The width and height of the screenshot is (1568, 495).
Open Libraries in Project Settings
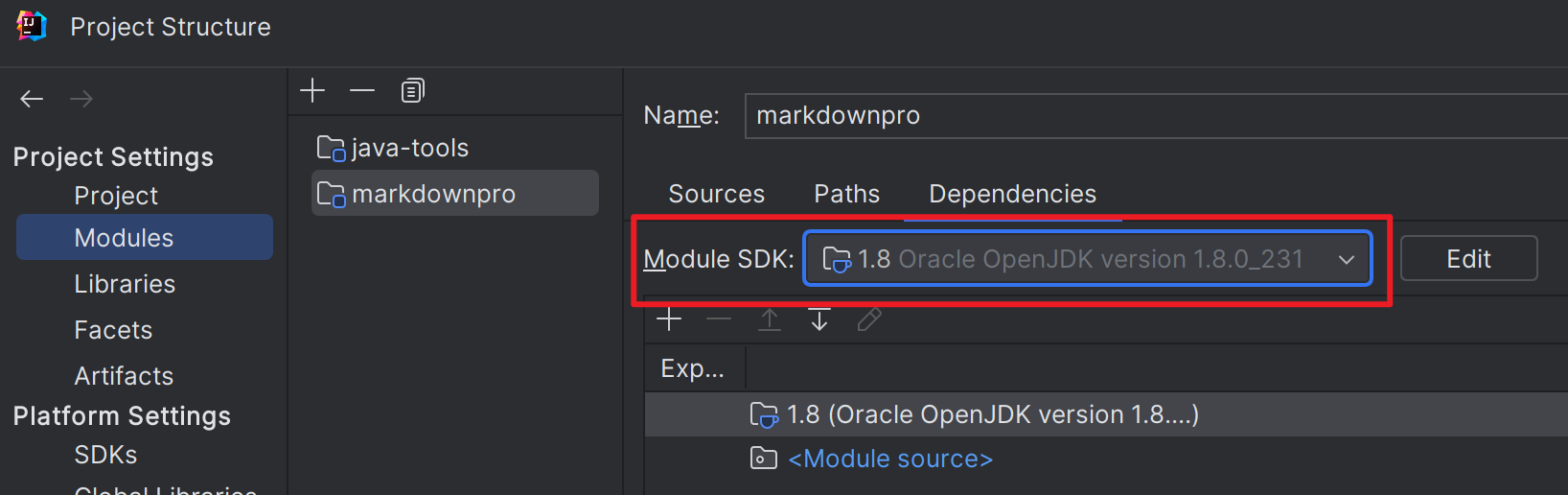(125, 284)
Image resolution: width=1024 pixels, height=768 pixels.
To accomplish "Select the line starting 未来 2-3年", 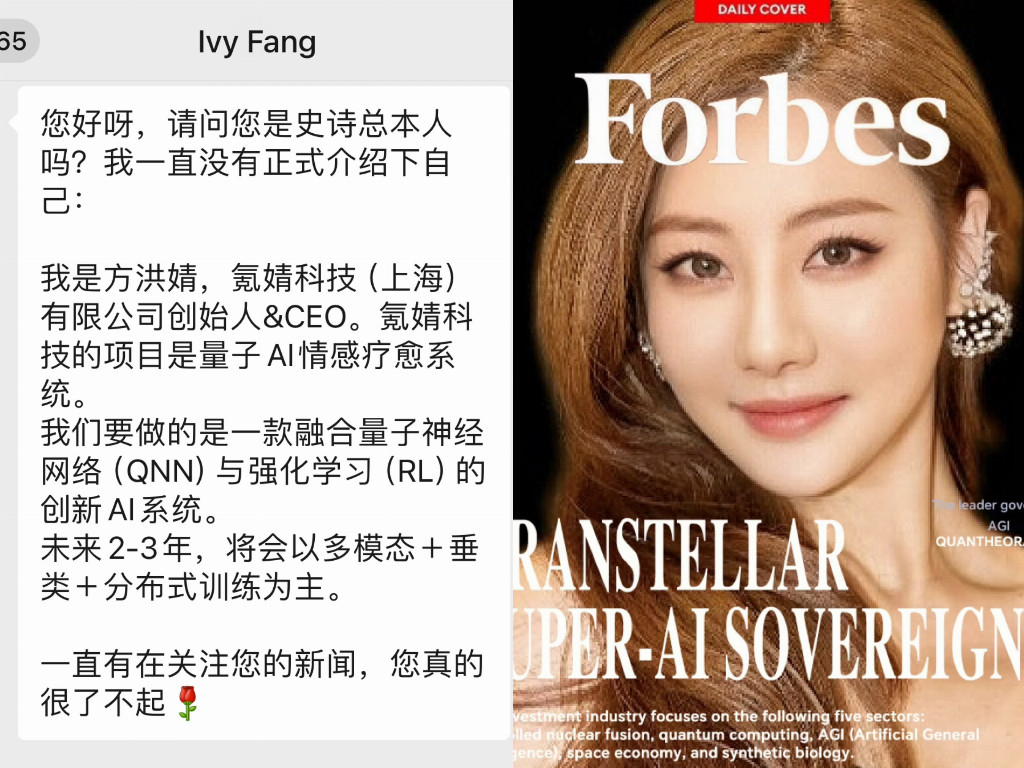I will 260,549.
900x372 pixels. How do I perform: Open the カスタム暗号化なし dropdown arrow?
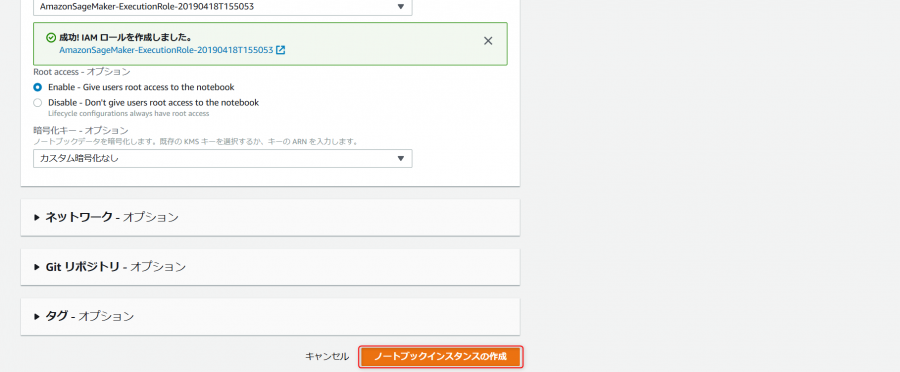click(x=401, y=158)
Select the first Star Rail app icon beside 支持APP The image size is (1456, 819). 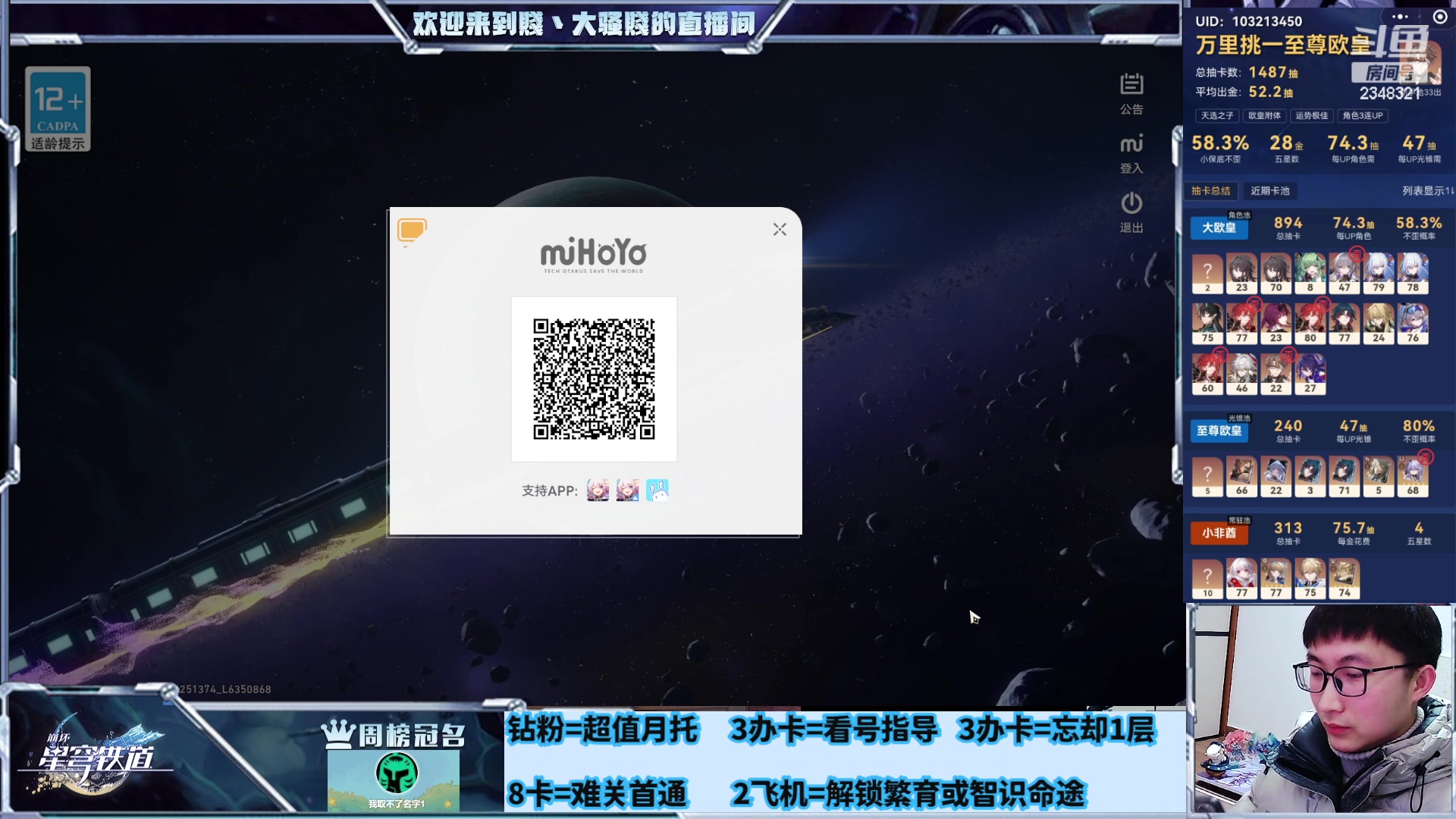click(598, 491)
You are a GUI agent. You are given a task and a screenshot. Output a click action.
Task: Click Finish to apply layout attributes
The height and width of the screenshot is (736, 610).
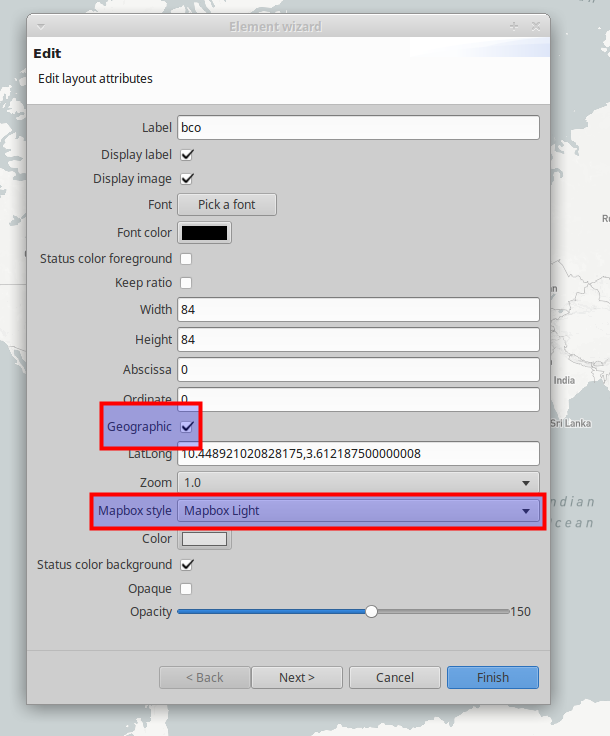coord(493,678)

****************

Pull every line from the listing above that contains the string "pixels", treating uppercase and lowercase as distinct.

PROBLEM SOLUTION:
Image resolution: width=1024 pixels, height=768 pixels.
900x372 pixels. How do I perform: Open the カスタム暗号化なし dropdown arrow?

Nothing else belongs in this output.